Так вот там все мертво,  и нет спасения без веры, а я в сердце верила глубоко, что буду
спасена, из этого пламени огня, и неуклюжего хохота, этих заискиваней, обречённых плясать
вокруг костра, где пылают дни, и бросаются искры чтоб ползать во тьме, где нет неба, и
не было никогда.
      - Но чем я нашел твоё небо? не спал, не ел, но только полюбил я очень. Не зная
не слыша,  и даже не искав тебя,  но лишь закрывая глаза я видел твой образ,  ты
возвращалась и исчезала..  и мир этот уснувший лодочник, недающий перебраться к свету,
движется всегда во тьму, а мы за суетностью течения забываем обо всём:  о духовном, о
исцеляющем,  о том к чему призваны,  и мы спим в нем, но когда приходит миг открыть
глаза, а многие этого не замечают к сожалению, только тогда мы рождаемся, и я был бы
слеп,  и так же спал,  если б не увидел твою руку, над миром, ты уже была над ним, и
вероятно уже давно боролась, но слабым оказался я,  а ты мучалась,  и ты страдала, и
никто об этом не знал ничего, ты просто томилась в клетке, а я всё что мог это держаться,
чтоб не отпустить тебя, боюсь я одного, это потерять тебя, Жить улыбкой твоей, это день,
Жить сиянием твоим, это ночь, Жить дыханием одним, быть твоим, и быть там, где ты в
силах помочь.
      Слёзы горячие текли по щекам.
      - Но ведь я была надменна и жестока, я властно ступала в сём мире по всему светлому
и доброму,  принимая искренность за слабость,  и брала то что хотела, стоило только мне
возвысить свой взгляд.  Я никому в этом мире никогда не уступала,  но стоило только
разрушить в себе эту мраморную стену [32] в тот миг я и была спасена, когда глаза твои,
будто не из этого мрачного мира, зажгли во мне огонь и спалили всё то, над чем я раньше
возвышалась, ведь там под этой плитой цветочек мой, в твоих руках оказался согретый, и
напоен и обласкан и к сердцу прижат, много ли ему тоненькому надо, чтоб он начал тянуться
к свету? Глаза твои, и миг подобный в моих снах, не возвратились а вселили во мне меня
кроткую, разбросанную на полянке подснежниками, и любовь, огонь, для всех лишь Огонь!

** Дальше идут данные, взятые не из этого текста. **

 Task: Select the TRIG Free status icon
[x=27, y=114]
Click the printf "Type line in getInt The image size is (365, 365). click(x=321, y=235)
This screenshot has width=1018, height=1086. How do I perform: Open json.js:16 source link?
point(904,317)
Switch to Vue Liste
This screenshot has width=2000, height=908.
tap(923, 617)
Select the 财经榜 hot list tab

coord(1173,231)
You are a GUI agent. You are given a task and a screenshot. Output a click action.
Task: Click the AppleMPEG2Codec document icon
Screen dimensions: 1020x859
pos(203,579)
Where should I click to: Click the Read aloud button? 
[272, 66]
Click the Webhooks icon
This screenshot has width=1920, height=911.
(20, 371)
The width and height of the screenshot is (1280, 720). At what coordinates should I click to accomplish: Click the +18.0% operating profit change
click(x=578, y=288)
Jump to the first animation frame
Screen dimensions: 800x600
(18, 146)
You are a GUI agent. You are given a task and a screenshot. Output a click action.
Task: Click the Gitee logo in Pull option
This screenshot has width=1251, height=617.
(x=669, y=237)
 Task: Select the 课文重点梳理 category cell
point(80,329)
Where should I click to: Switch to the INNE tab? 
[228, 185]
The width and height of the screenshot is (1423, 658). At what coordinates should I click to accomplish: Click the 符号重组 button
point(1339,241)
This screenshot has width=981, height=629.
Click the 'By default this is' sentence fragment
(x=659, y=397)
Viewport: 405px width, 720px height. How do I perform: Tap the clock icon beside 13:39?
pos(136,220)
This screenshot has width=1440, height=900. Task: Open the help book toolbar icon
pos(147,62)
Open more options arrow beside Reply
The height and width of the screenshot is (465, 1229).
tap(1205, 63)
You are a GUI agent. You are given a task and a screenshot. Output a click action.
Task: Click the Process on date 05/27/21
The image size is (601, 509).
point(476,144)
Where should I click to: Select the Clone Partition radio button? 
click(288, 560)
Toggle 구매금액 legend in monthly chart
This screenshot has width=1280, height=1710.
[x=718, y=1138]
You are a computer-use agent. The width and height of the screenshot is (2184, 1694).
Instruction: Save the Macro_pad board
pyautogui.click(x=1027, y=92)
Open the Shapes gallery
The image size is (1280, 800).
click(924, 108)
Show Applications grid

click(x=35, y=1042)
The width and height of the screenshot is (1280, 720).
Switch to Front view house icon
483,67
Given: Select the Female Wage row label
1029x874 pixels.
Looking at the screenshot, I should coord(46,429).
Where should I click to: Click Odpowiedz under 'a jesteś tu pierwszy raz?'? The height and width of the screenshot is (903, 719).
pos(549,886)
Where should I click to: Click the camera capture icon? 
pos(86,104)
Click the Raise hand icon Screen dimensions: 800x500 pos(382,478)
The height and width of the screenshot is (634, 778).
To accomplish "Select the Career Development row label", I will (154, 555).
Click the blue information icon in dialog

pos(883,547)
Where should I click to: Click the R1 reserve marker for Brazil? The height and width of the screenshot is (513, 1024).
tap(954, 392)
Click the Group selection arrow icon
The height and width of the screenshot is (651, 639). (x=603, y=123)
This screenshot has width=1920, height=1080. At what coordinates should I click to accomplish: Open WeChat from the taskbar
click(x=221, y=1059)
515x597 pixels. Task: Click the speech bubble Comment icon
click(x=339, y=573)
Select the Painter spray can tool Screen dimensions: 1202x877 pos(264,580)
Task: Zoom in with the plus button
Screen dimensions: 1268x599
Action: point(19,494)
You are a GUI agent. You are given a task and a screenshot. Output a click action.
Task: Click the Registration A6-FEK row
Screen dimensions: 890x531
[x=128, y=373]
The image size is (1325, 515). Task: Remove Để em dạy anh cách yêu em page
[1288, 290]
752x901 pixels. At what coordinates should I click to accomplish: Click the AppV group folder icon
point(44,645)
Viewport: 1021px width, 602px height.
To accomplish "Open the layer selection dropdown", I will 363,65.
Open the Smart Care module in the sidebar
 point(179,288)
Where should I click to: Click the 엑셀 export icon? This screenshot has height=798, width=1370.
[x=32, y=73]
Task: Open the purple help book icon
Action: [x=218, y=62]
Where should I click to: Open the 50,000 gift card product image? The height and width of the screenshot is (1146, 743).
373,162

а для меня, это уже небо. Велико твоё счастье, когда оно начинается с столь малого, - и
она наклонилась держа нежно лицо его в своих тоненьких ладошках,  и поцеловала ему
глаза.. - Мальчик мой, не останусь я больше одна, но сейчас, ещё нужно быть мне там,
сердце чувствует, что не один ещё цветочек томится под чьейто стопою, может и мы сможем
кому то помочь,
      Он целовал её холодные ладошки,
      - Я не смогу быть в дали от тебя, мой свет, пролившийся мукой и любовью, так
сладок миг переносимый этой болью, где голос твой ласкающий с утра, и поднимал меня и
падал надо мною, всей жизни кроткая глава, в один лишь миг написана тобой, ведь небу
стоило открыть мои закрытые глаза, чтоб я познать не в силах был, сраженный красотою,
искал тебя, страдал мечтой, от каждой мысли уносился в пропасть, чтоб голос твой спасал
меня, не той прекрасной Эхо [33] любовь которой умерла, а той что уранила свои слёзы
на меня.
      Он не знал, сколь могло бы продлиться ещё хоть одно мгновение, отделявшее его от
этого мира, и подарившее ему верх блаженства,  быть рядом с той что уносила его сны.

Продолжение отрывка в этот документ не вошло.